- [What you should do]: Set down exactly the lines in the records below that run from the line with "Task: Expand the 3D Programs submenu arrow" to the line with "Task: Sort table by # Рынки header", inclusive, and nothing more.

-------------------------

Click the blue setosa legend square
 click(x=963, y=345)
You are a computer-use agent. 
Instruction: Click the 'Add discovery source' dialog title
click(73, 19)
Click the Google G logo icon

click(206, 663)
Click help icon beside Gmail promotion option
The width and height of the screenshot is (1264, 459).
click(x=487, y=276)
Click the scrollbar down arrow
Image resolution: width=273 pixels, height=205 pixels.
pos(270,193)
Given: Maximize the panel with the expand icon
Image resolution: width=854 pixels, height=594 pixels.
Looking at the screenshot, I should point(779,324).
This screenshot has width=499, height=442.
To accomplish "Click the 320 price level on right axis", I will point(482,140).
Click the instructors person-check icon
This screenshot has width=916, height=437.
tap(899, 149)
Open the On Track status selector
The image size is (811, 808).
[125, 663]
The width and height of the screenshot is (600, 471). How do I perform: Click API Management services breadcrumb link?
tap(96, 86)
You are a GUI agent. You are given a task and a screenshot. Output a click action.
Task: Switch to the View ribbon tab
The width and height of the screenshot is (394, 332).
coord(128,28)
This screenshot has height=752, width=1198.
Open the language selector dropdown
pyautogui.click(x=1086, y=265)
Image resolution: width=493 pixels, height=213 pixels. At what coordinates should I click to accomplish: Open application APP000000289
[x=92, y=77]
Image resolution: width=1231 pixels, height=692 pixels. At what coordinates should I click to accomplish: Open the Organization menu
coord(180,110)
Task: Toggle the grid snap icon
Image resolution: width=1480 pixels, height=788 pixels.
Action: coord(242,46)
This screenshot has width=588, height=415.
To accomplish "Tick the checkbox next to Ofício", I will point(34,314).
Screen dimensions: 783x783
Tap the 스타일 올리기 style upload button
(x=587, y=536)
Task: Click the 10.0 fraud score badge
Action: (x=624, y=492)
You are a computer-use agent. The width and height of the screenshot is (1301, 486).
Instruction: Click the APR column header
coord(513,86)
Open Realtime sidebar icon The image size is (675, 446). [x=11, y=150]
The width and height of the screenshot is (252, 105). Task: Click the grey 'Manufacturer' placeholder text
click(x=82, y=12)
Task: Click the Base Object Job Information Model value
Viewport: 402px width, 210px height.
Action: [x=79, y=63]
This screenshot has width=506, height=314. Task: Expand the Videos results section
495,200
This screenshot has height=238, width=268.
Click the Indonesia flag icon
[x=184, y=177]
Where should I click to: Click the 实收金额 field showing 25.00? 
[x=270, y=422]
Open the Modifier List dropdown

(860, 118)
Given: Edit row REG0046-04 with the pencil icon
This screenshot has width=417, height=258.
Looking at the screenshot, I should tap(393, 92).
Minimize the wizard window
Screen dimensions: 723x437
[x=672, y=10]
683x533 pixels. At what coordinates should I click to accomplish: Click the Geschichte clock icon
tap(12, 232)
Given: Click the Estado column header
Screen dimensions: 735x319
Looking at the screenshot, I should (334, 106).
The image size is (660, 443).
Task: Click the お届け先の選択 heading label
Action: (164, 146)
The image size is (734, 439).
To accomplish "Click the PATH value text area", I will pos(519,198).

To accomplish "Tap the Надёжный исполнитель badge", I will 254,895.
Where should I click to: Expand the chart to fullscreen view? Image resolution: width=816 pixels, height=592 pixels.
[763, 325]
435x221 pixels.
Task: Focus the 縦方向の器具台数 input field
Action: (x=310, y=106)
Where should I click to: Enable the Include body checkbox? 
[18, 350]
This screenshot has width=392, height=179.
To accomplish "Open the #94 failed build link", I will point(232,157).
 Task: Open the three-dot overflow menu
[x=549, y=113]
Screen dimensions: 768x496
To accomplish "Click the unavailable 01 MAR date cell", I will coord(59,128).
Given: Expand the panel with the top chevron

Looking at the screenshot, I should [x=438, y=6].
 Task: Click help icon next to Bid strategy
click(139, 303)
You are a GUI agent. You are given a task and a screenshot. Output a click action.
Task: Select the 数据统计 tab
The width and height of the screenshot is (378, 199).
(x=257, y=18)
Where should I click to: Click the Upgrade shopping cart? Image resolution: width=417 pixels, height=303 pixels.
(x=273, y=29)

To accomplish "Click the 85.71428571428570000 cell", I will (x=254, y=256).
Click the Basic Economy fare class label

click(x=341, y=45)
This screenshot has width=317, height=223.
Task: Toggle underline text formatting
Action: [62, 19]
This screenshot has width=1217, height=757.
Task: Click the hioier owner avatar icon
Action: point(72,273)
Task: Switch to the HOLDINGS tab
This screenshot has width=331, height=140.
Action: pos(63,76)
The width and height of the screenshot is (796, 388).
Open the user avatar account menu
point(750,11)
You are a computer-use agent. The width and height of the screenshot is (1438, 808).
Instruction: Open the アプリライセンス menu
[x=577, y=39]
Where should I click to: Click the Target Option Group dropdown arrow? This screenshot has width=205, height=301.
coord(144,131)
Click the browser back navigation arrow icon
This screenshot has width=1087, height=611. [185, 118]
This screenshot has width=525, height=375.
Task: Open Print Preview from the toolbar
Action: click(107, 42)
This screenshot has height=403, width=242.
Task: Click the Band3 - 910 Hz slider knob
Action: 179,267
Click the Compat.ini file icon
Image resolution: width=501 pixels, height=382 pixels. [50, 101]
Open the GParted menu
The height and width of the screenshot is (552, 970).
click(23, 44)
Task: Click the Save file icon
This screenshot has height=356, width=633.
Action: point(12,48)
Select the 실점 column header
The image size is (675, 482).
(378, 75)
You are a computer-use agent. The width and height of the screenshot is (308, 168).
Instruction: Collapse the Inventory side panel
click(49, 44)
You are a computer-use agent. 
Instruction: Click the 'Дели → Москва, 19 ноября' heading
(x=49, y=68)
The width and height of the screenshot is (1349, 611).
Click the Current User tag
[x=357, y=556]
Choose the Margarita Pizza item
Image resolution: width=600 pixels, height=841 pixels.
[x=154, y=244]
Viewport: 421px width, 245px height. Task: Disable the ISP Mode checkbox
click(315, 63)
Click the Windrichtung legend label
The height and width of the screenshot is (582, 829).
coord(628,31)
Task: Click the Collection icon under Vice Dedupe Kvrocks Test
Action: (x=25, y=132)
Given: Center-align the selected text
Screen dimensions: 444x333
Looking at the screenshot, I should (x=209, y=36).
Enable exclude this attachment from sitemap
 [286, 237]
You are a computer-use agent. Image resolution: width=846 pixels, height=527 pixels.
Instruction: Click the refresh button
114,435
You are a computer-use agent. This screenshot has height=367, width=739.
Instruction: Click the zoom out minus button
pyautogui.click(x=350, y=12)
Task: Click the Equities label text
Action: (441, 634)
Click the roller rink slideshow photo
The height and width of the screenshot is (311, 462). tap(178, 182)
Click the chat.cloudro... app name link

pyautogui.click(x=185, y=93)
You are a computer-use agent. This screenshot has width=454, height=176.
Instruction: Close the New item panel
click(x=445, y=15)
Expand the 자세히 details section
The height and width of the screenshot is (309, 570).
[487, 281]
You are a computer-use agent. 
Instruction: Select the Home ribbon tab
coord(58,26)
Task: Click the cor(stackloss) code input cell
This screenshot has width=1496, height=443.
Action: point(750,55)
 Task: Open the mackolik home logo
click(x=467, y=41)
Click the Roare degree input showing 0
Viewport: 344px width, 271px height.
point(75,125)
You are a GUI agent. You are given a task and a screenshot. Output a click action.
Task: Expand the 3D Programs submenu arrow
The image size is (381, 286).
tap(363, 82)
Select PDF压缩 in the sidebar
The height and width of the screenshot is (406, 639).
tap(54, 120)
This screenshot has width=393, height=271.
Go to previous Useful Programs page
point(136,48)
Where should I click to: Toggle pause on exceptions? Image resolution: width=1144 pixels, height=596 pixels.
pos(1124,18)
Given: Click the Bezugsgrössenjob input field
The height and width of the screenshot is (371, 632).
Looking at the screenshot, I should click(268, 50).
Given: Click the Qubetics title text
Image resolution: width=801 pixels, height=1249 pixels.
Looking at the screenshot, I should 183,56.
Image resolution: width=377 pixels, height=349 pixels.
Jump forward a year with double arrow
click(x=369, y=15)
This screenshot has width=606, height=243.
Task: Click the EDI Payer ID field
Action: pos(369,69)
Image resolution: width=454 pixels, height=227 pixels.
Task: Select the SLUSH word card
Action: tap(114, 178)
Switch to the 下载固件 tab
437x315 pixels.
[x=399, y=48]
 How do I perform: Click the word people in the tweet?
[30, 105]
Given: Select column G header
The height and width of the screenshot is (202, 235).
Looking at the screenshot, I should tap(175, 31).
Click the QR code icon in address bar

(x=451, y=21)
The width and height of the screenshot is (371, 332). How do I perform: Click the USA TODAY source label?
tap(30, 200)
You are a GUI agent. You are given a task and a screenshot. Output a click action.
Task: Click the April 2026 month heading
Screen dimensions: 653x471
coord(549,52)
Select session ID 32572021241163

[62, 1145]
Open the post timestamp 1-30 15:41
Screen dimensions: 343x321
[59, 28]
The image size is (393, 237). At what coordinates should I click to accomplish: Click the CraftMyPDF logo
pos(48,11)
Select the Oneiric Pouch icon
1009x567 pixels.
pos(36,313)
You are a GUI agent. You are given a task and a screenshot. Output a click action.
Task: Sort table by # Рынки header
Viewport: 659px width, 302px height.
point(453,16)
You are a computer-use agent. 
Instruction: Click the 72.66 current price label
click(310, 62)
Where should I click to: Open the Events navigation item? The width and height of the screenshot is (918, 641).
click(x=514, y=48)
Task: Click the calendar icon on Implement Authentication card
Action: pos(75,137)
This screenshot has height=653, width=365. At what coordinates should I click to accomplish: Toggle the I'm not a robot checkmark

-------------------------

- [Expected answer]:
Task: Expand the 3D Programs submenu arrow
The image size is (381, 286).
tap(363, 82)
Select PDF压缩 in the sidebar
The height and width of the screenshot is (406, 639).
tap(54, 120)
This screenshot has width=393, height=271.
Go to previous Useful Programs page
point(136,48)
Where should I click to: Toggle pause on exceptions? Image resolution: width=1144 pixels, height=596 pixels.
pos(1124,18)
Given: Click the Bezugsgrössenjob input field
The height and width of the screenshot is (371, 632).
Looking at the screenshot, I should click(268, 50).
Given: Click the Qubetics title text
Image resolution: width=801 pixels, height=1249 pixels.
Looking at the screenshot, I should 183,56.
Image resolution: width=377 pixels, height=349 pixels.
Jump forward a year with double arrow
click(x=369, y=15)
This screenshot has width=606, height=243.
Task: Click the EDI Payer ID field
Action: pos(369,69)
Image resolution: width=454 pixels, height=227 pixels.
Task: Select the SLUSH word card
Action: tap(114, 178)
Switch to the 下载固件 tab
437x315 pixels.
[x=399, y=48]
 How do I perform: Click the word people in the tweet?
[30, 105]
Given: Select column G header
The height and width of the screenshot is (202, 235).
Looking at the screenshot, I should tap(175, 31).
Click the QR code icon in address bar

(x=451, y=21)
The width and height of the screenshot is (371, 332). How do I perform: Click the USA TODAY source label?
tap(30, 200)
You are a GUI agent. You are given a task and a screenshot. Output a click action.
Task: Click the April 2026 month heading
Screen dimensions: 653x471
coord(549,52)
Select session ID 32572021241163

[62, 1145]
Open the post timestamp 1-30 15:41
Screen dimensions: 343x321
[59, 28]
The image size is (393, 237). At what coordinates should I click to accomplish: Click the CraftMyPDF logo
pos(48,11)
Select the Oneiric Pouch icon
1009x567 pixels.
pos(36,313)
You are a GUI agent. You are given a task and a screenshot. Output a click action.
Task: Sort table by # Рынки header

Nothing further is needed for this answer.